> PROBLEM TO WORK ON
Scan the lines below for the word "with". Copy each line you find it in.
[GIVEN DATA Boundary: Start]
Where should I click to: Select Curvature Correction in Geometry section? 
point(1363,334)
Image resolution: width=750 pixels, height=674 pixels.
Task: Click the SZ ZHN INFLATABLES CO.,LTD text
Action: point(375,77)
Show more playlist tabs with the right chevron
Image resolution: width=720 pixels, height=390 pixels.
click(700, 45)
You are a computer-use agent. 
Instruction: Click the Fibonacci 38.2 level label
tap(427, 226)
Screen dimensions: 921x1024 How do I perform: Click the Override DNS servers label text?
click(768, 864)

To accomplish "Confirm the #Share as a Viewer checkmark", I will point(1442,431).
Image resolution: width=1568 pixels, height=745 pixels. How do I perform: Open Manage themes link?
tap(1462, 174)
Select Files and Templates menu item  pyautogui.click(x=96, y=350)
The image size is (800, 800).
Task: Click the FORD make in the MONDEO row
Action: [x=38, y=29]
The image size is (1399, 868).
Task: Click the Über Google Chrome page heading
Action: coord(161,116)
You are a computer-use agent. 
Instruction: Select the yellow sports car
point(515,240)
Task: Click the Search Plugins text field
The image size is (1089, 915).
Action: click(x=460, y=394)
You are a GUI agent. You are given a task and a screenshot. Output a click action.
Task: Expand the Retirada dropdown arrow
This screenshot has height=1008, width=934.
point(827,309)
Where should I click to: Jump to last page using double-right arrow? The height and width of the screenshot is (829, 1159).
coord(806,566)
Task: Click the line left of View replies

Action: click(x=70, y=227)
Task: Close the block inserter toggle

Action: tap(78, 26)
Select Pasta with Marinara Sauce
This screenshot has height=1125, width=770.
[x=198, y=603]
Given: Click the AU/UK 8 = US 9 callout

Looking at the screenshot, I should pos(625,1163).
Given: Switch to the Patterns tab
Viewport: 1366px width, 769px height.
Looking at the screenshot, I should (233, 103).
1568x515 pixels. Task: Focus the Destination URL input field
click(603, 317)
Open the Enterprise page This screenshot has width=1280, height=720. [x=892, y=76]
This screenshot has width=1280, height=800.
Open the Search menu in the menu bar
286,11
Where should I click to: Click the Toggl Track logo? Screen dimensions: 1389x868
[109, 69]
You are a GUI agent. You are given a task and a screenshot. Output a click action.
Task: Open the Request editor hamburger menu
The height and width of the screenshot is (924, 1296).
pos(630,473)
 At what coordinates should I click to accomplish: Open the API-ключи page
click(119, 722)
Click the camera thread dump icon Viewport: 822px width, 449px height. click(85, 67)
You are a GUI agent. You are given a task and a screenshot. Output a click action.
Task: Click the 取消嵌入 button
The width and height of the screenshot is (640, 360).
[GIVEN DATA Boundary: End]
> RESPONSE BOX
Show more playlist tabs with the right chevron
Select Pasta with Marinara Sauce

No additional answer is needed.